Escrever, às vezes, é caminhar descansadamente.
No entanto, por outras, é carregar o peso das palavras;
Ditas, empilhadas nas linhas do papel.

Escrever é construir castelos frágeis,
Belos, mas à mercê das ondas do mar.
Palavras marcadas pela fraqueza do coração.

Mas escrever é também subverter o efêmero,
É cravar na materialidade da tinta o que nunca ficaria.
Frases que desenham a história do mundo.

Escrevo porque caminho,
Porque enfrento a fragilidade,
Subverto o finito,
E canso. Ou porque, cansado, escrevo.

Escrevo um poema duro, seco.
Na esperança de tê-lo regado por quem o lê.
E leia.

 

 

O culto começara há meia hora. O pregador sobe ao púlpito e toma a palavra. Gosto de seus sermões. Estou atento para ouvi-lo. Mas meu filho Miguel, de 4 meses, que está em meu colo, começa a chorar. Tenho que sair do templo. Fico no pátio, com os ouvidos tentando não perder a fala do pregador ao fundo. Ele prega sobre como Jesus perdoou a mulher pega em adultério e como confrontou os seus acusadores hipócritas.

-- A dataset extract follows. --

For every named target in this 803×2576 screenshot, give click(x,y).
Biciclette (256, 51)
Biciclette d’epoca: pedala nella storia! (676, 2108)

Meu filho, sempre observador, começa a prender o olhar no cartaz com fotos de dezenas de missionários. Nesta altura, ele já está no colo do diácono. Miguel não para de olhar para o cartaz. Ele está fascinado com tantos rostos diferentes em um só lugar.

Claro, não tenho ideia do quanto meu filho entende esta informação, mas não faz mal. Este momento já serve como metáfora para meu coração. Miguel “pregou” junto com o pregador da noite. Enquanto a Palavra me ensinava que o pecado agride a Deus, o próximo e a mim mesmo, e que a vida redimida é relacional, o pequeno Miguel me ilustra que meu olhar deve ser para as pessoas, e não para as coisas ou os rituais. Ele me ensina que meu coração contaminado está em ataque constante para que eu não viva a santidade relacional. E que esta santidade começa na aceitação do amor de Deus e desemboca na maturidade em lidar com os pecados próprios e os pecados dos outros. O perdão me faz olhar, de verdade, para a imperfeição; enfrentá-la, mas não ser refém dela.

Não anotei nada do sermão. Geralmente anoto. Mas, tanto ele quanto a metáfora que Deus me deu por meio do Miguel, ainda estão guardados em minha memória.

 

O tempo não é coisa para amadores. É preciso esperteza para fazer amizade com ele. Além disso, não é qualquer um que aproveita o melhor que esse amigo oferece.

Por muitas vezes, queremos o tempo, mas não queremos aprender o que ele ensina. O exploramos indiscriminadamente, sem dó nem piedade. O que sobra (quase sempre) é um vazio que as futilidades não foram capazes de preencher.

“Poderia ter vivido mais…”, você lembra a música; como se viver fosse fazer escolhas que só dizem “sim”. Nem sempre o “sim” significa “sim”. Todo “sim” é um “não” para outra coisa. Toda escolha pressupõe “sim” para um e “não” para outro.

E no meio desta tensão constante entre “sim” e “não” ai está o tempo, que realmente nunca para, mas que pode andar mais junto de nós se aproveitarmos sua companhia.

No final das contas, vazio não se preenche com o efêmero, mas sim com a plenitude do eterno de cada experiência. A eternidade está mais perto do que imaginamos. Aproveite enquanto há tempo.

O som do facão cortando o mato me faz parar de fazer o que me prendia a atenção. A memória atravessou o tempo mais rapidamente que qualquer coisa. De repente, veio à mente a imagem dos braços fortes de meu pai limpando o quintal de casa. Ele, que sempre passou a imagem de firmeza moral, enfrentava folhas e galhos com vontade, como se fosse um tipo de desabafo diante da frustração de um mundo inadequado.

O barulho de hoje de manhã veio do vizinho, um senhor de mais de 70 anos. Na conversa que tivemos logo em seguida, conheci um pouco da sua história. Filho temporão, de jovem mãe negra e pai branco já idoso. Meu vizinho cortava o mato como se fosse uma missão. A missão de evitar esconderijos para insetos perigosos. Zelo de proteção.

Minha memória entende a lição. A firmeza da vida é, por vezes, um peso grande demais quando precisamos manejar com cuidado o que amamos. Carecemos de sabedoria para usá-la. Mas inevitavelmente o mato cresce, e nos cabe usar da firmeza para limpar o que a imperfeição sujou. Mesmo que o som seja bruto.